Le Carré + Bulgakov = Andrey Kurkov
Another major contributor to the current literary crime wave comes from just east of Central Europe. Ukrainian writer Andrey Kurkov’s Death and the Penguin and Penguin Lost have opened a singular window on the often sinister world of post-Soviet crime. Penguin Lost was published in September 2011 as part of the Melville International Crime series and continues the picaresque adventures of failed writer Viktor Zolotaryov as he navigates a world where immense wealth and privilege often go hand in hand with violent and certain death.
The next Kurkov title being published by Melville House Books is The Case of the General’s Thumb, coming out next month. It is a novel which paints an even darker picture of the blurred lines existing between lawmakers and lawbreakers in modern-day Kiev.
In the UK, Kurkov’s writing is even more established, with Harvill Secker having published seven of the Ukrainian writer’s books, the most recent being The Milkman in the Night.

ENTRIES SUPPLIED:
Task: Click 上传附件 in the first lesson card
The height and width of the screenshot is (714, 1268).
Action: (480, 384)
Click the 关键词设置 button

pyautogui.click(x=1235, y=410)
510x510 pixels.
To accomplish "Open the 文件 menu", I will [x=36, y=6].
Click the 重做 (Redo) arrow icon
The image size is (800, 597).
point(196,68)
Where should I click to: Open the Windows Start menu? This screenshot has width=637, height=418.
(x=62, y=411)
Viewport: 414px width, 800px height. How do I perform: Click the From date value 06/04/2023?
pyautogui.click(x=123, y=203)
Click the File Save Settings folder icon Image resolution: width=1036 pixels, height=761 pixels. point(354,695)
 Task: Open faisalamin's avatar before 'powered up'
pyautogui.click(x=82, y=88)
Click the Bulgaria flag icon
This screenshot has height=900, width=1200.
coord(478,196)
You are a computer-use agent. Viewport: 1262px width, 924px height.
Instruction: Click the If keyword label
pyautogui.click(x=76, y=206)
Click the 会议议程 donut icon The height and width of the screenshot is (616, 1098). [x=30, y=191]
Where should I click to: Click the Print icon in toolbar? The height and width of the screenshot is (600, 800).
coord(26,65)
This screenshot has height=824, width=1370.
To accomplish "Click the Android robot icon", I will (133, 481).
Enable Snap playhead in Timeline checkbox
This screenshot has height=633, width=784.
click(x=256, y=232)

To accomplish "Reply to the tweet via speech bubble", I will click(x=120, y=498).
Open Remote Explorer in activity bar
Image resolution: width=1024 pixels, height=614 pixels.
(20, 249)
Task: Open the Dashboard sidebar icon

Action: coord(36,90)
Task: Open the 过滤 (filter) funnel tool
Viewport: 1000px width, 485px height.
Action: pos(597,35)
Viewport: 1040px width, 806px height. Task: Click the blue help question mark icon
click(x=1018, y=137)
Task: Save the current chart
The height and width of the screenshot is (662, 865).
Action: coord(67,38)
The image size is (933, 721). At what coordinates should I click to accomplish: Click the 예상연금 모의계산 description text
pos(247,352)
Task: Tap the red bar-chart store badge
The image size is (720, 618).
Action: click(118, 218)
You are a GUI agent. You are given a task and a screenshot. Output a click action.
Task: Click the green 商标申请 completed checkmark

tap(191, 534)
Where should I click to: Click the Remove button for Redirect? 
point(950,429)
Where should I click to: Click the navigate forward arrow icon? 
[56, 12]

PROBLEMS TO SOLVE:
- a) According to the Kurkov passage, which UK publisher has brought out seven of his books?
- b) Please rewrite the stretch of the Kurkov passage from "The next Kurkov" through "in the Night.", changing "lawbreakers" to "criminals".
The listing plays no part in these tasks.

RESPONSES TO THE TASKS:
- a) Harvill Secker.

- b)
The next Kurkov title being published by Melville House Books is The Case of the General’s Thumb, coming out next month. It is a novel which paints an even darker picture of the blurred lines existing between lawmakers and criminals in modern-day Kiev.
In the UK, Kurkov’s writing is even more established, with Harvill Secker having published seven of the Ukrainian writer’s books, the most recent being The Milkman in the Night.